Freezing is probably the best way to store the samples but you should be wary of the impact of thawing. Freezing the sample means that the sample becomes non-homogenous. Usually the last fluid to freeze has the greatest amount of sugar and salt. This is typically in the center of the container. If the entire sample is not melted, you are likely to test liquid that is lower in concentration. But melting the entire sample has its own problems. Once in solution, sugars, especially reducing sugars, can interact with other components in solution. If you freeze your sample but then let it sit on the bench for 3 hours before refreezing it, you may be generating artifacts.
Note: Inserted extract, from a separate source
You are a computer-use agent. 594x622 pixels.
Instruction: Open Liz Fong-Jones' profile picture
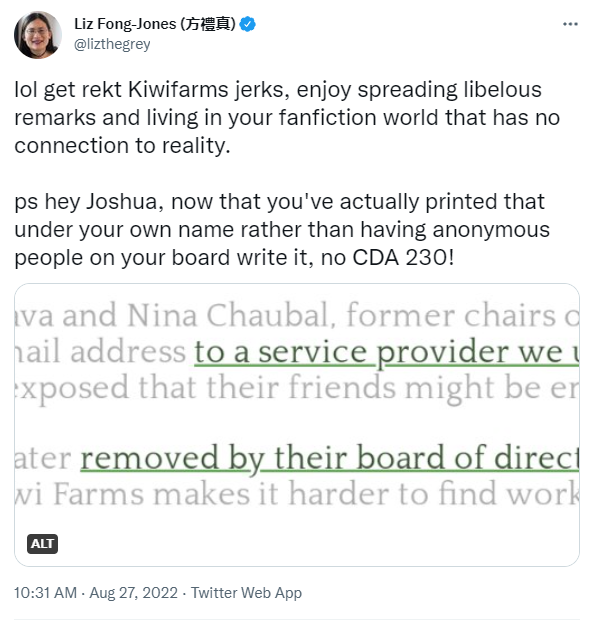pos(38,35)
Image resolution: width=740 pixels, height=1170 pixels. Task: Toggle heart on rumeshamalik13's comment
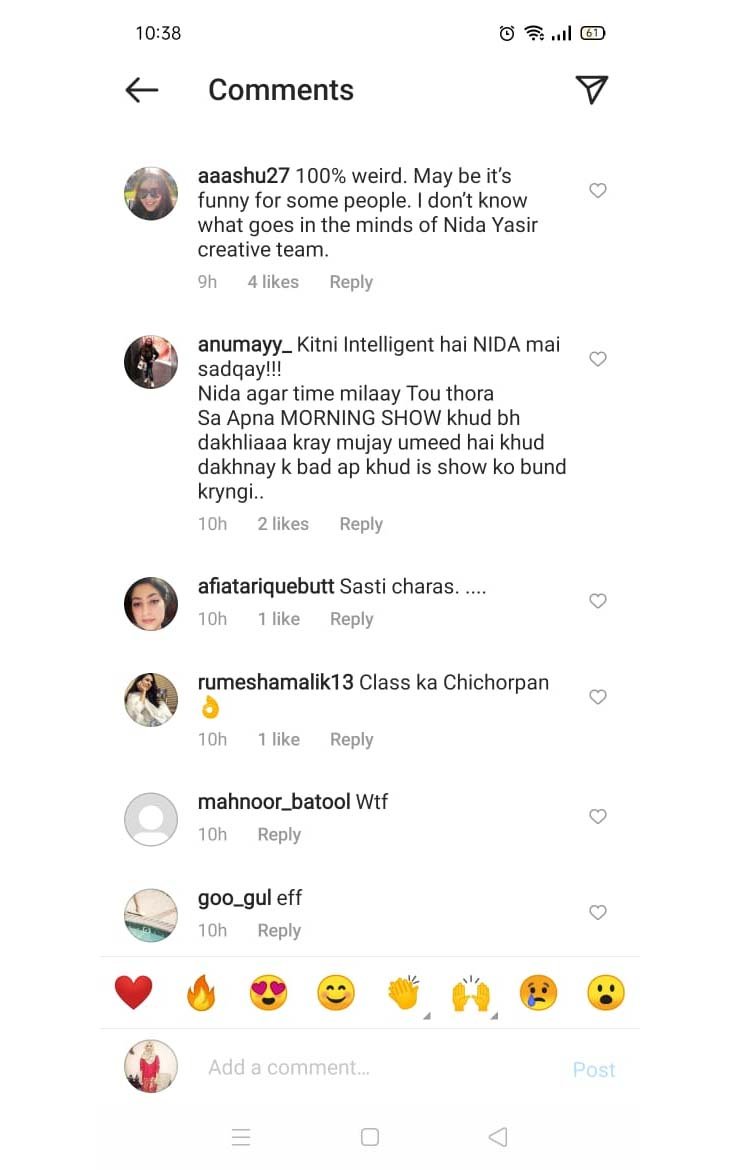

The best way to handle this problem is to take your original sample and divide it into aliquots and freeze all the separate aliquots. That way you can ensure that there are no freeze-thaw artifacts in a sample because you will use each sample only once.

Dear Dr. Joe Olechno,

Thank you very much for your help and your advices.

I agree with the answer provided by Joe, but here we have to also consider the extraction method as well as the solvent selected for extraction, since these both things play an important role for breakdown as well as formation of glycosidic linkages which are said to be also temperature dependent.
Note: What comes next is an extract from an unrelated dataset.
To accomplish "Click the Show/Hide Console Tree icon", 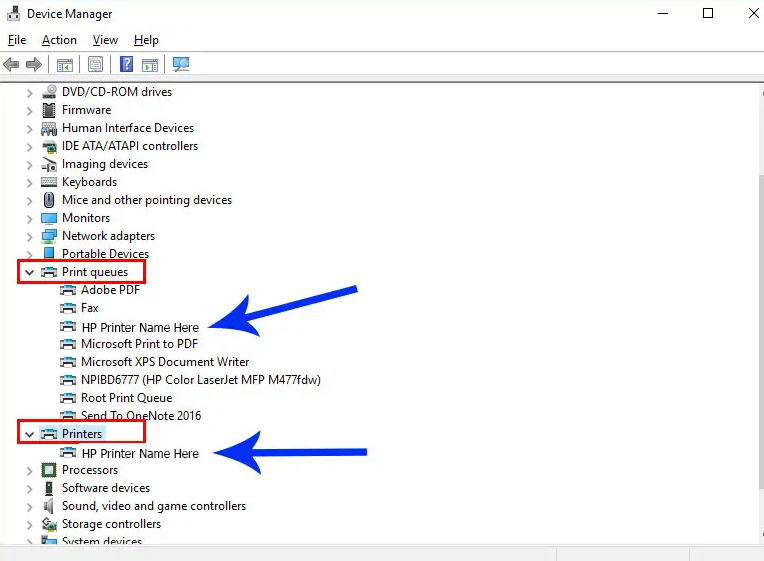I will 65,65.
Prasad s absolutely right! Unfortunately, carbohydrates and sugars are very water soluble and not soluble in much else. But  you can get good extraction of smaller carbohydrates with methanol. Extracting with methanol means that you will denature your enzymes and have less biochemically induced degradation. Since the first step of the Amadori rearrangement is the formation of a Schiff base and since we have reduced water concentration during the extraction, there will be a driving force to form the Schiff base. But methanol does not afford as much opportunity for bond transfers, you may find subsequent steps of the rearrangement to slow down. What sugars are you looking for, in particular?

Dear Dr. Joe Olechno and Dr. Prasad vijay Kadam,

0.1 g of the sample (dry matter of plant tissue) was centrifuged twice in 80% hot ethanol at 10000 rpm for 10 min. Supernatants were mixed and stored in a refrigerator.

How long can this extract be stored in a refrigerator?

How many times can this extract be subjected to different temperatures (room and refrigerator temperatures)?

Good method. It should get most sugars and some of the larger oligosaccharides and polysaccharides. Depending on your plant material, the extract is probably acidic. That means that you will slowly modify the sugars. The acid will breakdown some glycosidic linkages and may also generate ethyl glycosides. If this is a problem (and it might not be), you should be able to plot the loss versus time and get an idea of the magnitude of the problem. 80% EtOH will keep bacteria and fungus from destroying your sample. If there is no hydrolysis and no ethyl glycoside generation, this should be very stable. Simple temperature changes should not be a problem. Some of the other compounds in the extract could chemically react with reducing sugars (e.g., the previously mentioned Schiff base formation). As the concentration of water is reduced, the formation of the Schiff base will increase due to LaChatelier's principle.

Are you using GC, CE, size exclusion, HILIC or HPAE-PAD for analysis?

Dear Dr. Joe Olechno,

The procedure was "Phenol-sulfuric acid total carbohydrate determination" according to "Miniaturization of Three Carbohydrate Analyses Using a Microsample Plate Reader" by Jeffrey D. Fox’ and John F. Robyt (ANALYTICAL BIOCHEMISTRY 195, 93-96 /1991). In our work, samples were analyzed by an Epoch Spectrophotometer.

Dear Dr. Pourkhaloee,

I am not sure but I believe that the formation of glycosides and Schiff bases may not have much impact on the Phenol-Sulfuric acid test. I believe that they both still act as carbohydrates in the test. That means that your results should stay constant so long as you 1. prevent microbes from using the carbohydrates as an energy source and 2. sample from your stored material in a way to ensure that there are no local concentrations (or lack thereof) of carbohydrates. That means either keeping the solution liquid or, if frozen, the entire sample is melted and mixed (possibly heated if precipitate has formed that was not there when initially frozen).

Many of the suggestions I gave earlier assumed that you wanted to identify the individual sugar constituents (e.g., glucose, mannose, xylose, turanose, fructose, cellulose, starch, etc.). Some of these compounds can change chemical and chromatographic properties but they all remain carbohydrates, albeit different carbohydrates.

Good luck on your research. 

Dear Dr. Olechno,

I am forever grateful for your understanding and I would be very grateful for your kind help.